After careful consideration of what she felt the Jackson dining scene was missing, Ali landed on a community-focused restaurant that serves farm-to-table fare in a way that is both rooted in the region’s culinary history and looks to international influences for inspiration and innovation. “One of the first things you notice is that the menu isn’t broken up into traditional elements — salads, starters, mains, and such,” she explains. “All of those things are on there, but it’s meant to be more of a mix-and-match, choose your own adventure kind of experience, which really encourages sharing.”
Communities at the elevation and latitude of Jackson Hole enjoy a spectacularly brief growing season, which means that locally sourced ingredients are tough to come by during parts of the year. While other kitchens might truck in ingredients from elsewhere, Coelette draws on history to continue using local food in the middle of winter.
“We’re employing historical practices of canning and preserving to hold onto summer’s abundance,” explains Ali. “We are embracing these old, traditional techniques, and bringing them into current times.”
Like the pioneers that first called Jackson home, the team at Coelette is discovering ways to preserve food at its freshest and savor it during the valley’s chilliest months. Ali and her team aren’t just looking back in time for inspiration; they’re also looking around the globe for innovative concepts
from other communities. “We’re calling it ‘Snowline Cuisine,’” she explains. “Whether it’s Japan, Scandinavia, the Alps, or somewhere else — we’re
exploring how other places at a similar latitude and altitude embrace their limited growing season and create amazing locally sourced food.”

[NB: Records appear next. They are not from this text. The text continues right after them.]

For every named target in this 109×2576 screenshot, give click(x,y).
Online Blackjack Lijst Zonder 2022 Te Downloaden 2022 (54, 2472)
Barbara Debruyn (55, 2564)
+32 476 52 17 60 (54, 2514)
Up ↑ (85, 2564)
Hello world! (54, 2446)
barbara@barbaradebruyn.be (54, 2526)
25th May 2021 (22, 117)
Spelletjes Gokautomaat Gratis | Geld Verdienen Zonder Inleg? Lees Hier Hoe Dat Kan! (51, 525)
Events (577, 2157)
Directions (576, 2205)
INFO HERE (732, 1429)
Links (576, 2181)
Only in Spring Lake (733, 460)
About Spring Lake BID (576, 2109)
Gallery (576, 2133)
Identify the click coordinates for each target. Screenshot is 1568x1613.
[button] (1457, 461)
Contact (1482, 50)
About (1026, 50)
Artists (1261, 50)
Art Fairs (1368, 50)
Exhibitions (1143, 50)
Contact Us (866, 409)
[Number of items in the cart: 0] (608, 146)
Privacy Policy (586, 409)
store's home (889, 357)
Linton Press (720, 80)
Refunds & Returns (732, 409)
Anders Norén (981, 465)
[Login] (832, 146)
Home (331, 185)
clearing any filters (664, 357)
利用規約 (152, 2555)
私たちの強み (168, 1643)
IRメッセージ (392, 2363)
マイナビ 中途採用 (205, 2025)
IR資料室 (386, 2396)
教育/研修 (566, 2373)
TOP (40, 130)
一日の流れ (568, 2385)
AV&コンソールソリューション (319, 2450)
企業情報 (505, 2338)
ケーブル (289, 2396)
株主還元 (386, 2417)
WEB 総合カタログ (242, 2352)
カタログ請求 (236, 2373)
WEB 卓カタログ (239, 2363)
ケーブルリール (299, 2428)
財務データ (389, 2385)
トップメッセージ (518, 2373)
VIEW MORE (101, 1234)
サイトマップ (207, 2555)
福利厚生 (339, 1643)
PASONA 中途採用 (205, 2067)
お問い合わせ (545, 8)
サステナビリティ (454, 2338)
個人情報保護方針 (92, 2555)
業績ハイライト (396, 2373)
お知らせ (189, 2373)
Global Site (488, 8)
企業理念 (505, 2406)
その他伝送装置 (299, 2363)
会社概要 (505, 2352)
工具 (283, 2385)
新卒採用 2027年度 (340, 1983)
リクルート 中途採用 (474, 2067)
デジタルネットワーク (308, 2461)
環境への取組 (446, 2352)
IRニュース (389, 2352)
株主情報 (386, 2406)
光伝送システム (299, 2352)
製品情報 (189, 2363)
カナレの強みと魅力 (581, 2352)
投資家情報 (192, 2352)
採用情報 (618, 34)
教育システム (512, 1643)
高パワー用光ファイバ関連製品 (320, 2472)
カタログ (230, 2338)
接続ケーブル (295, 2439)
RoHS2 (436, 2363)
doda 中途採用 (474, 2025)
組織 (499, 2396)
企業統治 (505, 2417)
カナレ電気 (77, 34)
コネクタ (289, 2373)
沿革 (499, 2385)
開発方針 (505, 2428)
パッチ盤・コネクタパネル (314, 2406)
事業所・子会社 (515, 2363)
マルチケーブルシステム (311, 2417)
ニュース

Ultimately, Coelette is defined by the beautiful balance drawn between old and new, tradition and innovation. The cabin itself is one of Jackson’s oldest, and Ali’s renovations have both showcased its traditional charm and infused it with contemporary energy. With eclectic interiors thoughtfully designed by Christian Burch and John Freschette of Made and Mountain Dandy, the ambiance is at once rustic and chic.
Even the restaurant’s name seeks to evoke a sense of balance; “We wanted to pay homage to the Coe family who called this home,” explains Ali. “And the Western vibe — elements of leather, metal, and wood — has a sense of masculinity around it. It felt right to choose a name that was distinctly feminine.”
Perhaps this deep sense of balance and identity has contributed to Coelette’s resilience. Ali is hopeful for the future, and rightly so; if there’s anything that the world is craving more than ever, it’s delicious food and the restorative joy of sharing a meal together.